Hello, friends, I hope all of you are enjoying your life. In today’s tutorial, I am going to explain Induced Torque in AC Machine. Every alternating current (AC) machine during steady-state working has 2 fields in the machine first one is the static part field and the other is the field in the rotor. These two fields when interacting with each other torque induces in the machine. Torque produces because at some point these two fields cross each other and at some point, add up due to this they produce net force to rotates the rotor.
I have also written an article on the torque induced in the simple loop, it will help you to understand the complicated windings of the machine which has large no of turns. In today’s post, we will have a look at how torque induced in the machine, its equation, working and some other related factor. So, let’s started with How to calculate the induced torque in the AC Machine.
 Induced Torque AC Machine
- To find the induced torque in the AC machine, the structure of the AC machine is shown in a given diagram, which has flux sinusoidal spread on the stator and its rotor has a single wire coil mounted on the rotor.
- The spreading of the stator flux in the machine is given as.
Bs(α)= Bs(sinα)
- In this equation, the (Bs) is the maximum flux. The value of the term Bs(α) will be positive (+) when the direction of the rotor flux is to the stator.
- To find the value of torque induced in the rotor of a given machine structure, we will examine the torque (tind) and force (F) on both conductors of rotor’s loop one by one.
- The force on the ist conductor of the rotor’s loop is given as.
F = i(l x B)
=ilB(sinα) in the specified direction
- The torque on the first conductor will be.
Tind = (r x F)
=rilBs(sinα) in the clockwise direction.
- The force on the conductor 2 will be given as
F = i(l x B)
=ilB(sinα )
- it will be in the counter-clockwise direction.
- So, the net torque induced on the rotor winding loop will be.
- Tind =2rilBs(sinα) it will be in the anticlockwise direction.
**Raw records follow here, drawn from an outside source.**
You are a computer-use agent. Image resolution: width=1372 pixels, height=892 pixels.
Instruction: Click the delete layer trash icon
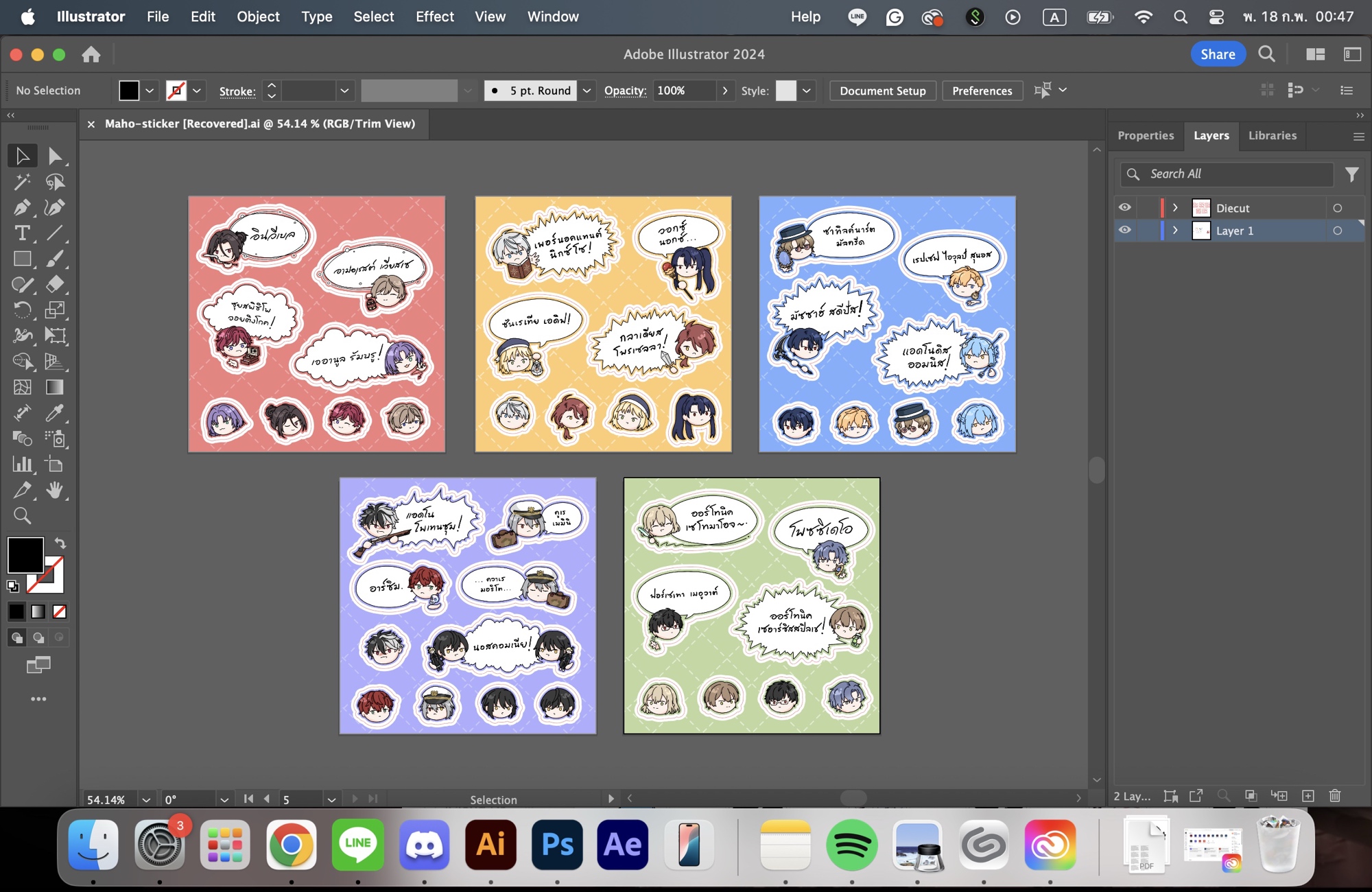point(1335,796)
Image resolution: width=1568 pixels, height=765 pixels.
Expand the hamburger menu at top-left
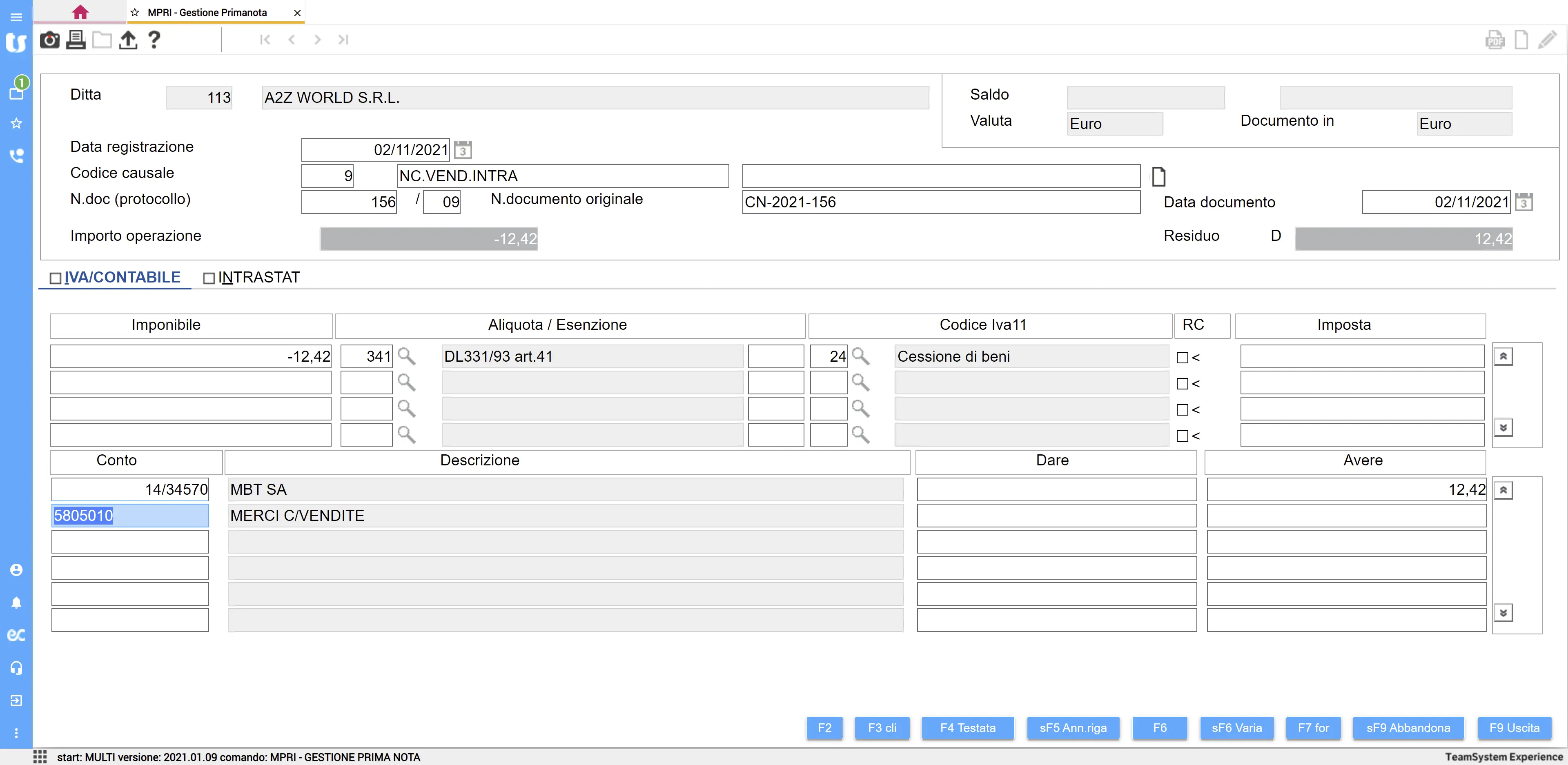pyautogui.click(x=16, y=17)
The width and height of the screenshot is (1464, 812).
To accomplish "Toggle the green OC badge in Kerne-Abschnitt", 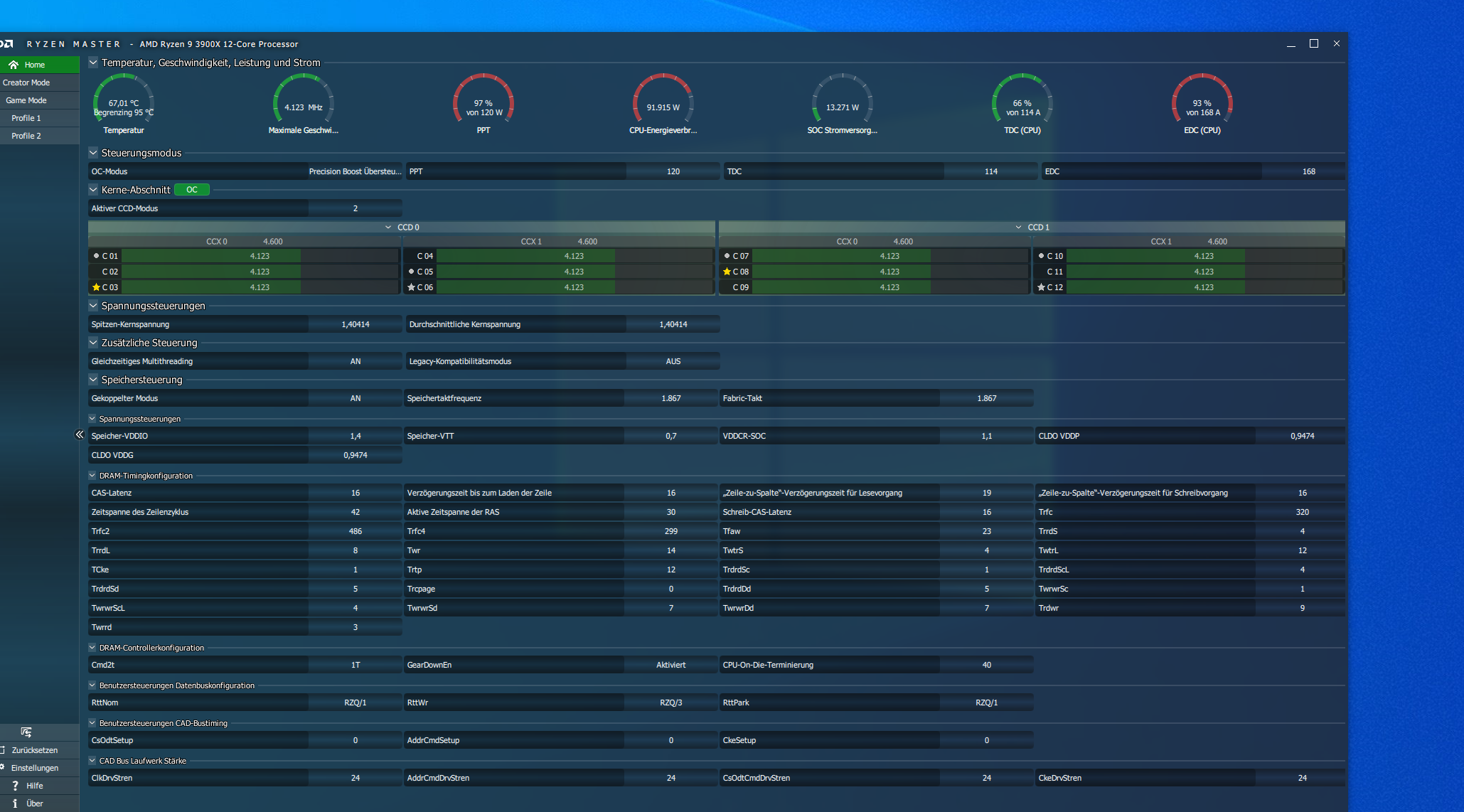I will pyautogui.click(x=192, y=190).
- The net torque induced equation in the rotor can be modified by analyzing the given diagram. And made two outcomes for it.
- The current passing through the winding of the rotor generates the field around the rotor. The direction of this field can be found by the Right Handle Rule, (which says if we grasp a conductor then the curl fingers show the direction of the current and the thumb will be in the direction of the field). And the magnitude of the field intensity (HR) will be directly proportionate to the current passing through the rotor.
(HR) =Ci
- In this equation the (C) is constant.
- Among the maximum value of the stator flux (Bs) and the maximum value of the rotor field intensity (HR) is represented by and given as.
= 1800 -α
sinγ =sin (1800 – α)= sinα
- If we combine these 2 facts, then the induced torque on the rotor can be given as.
- Tind = KHRBSSinα in the anticlockwise direction.
- In the equation, the K is the constant its value relies on the assembly of the machine.
- Direction and the magnitude of the induced torque can be written as.
Tind =KHR x BS
- As we know that BR = HR
- The torque can be written as.
Tind= kBR x BS — (A)
- In this equation the k=K/u. you can see that the (k) will not have the same value.
- As the magnetic permeability (u) changes with the variation in the magnetic saturation in the machine.
- The equation (A) is the same as the equation which we calculate for the single loop in the magnetic field.
- It can apply to any AC machine for the torque measurements. But the only value of (k) will vary from one machine to another apparatus.
- This expression we can use for the quality study of the induced torque in the different AC machines, so the value of the k has not importance for us.
- The entire field in the machine is the summation of the stator and rotor field.
Bnet =BR + Bs —-(B)
- This factor we can use to find the corresponding equation for the torque produced in the machine.
- As we find an equation for the torque. Tind= kBR x BS
- From equation B we can write the expression for field stator.
Bs= Bnet – BR
- Putting this value on the torque equation. We have
Tind=kBR x (Bnet -BR)
= k (BR x Bnet)- k (BR x BR)
- As we already know that cross product of any module with itself is 0 so this equation will become.
Tind =kBR x Bnet
Tind =kBRBnetSinδ
- δ is the value of the angle among the BR and B
- The given below equations can use to comprehensive learning of the torque in alternating current machines.
Tind =kBR x Bs
Tind =kBRBnetSinδ
- For instance, let’s see the structure of the synchronous machine in the given diagram.
- The field of this machine is moving in the anti-clockwise direction.
- If we apply a right-hand rule to given below equations, then we can find the torque produced in the clockwise direction or reverse the movement direction of the rotor.
Tind =kBR x Bs
Tind =kBR x Bnet
- Consequently, this machine should be work as a generator.
So friends that is the detailed post on the induced voltage in AC machine I try my level best to simplify this tutorial for you. If you have any questions about it ask in comments. See you in the next tutorial.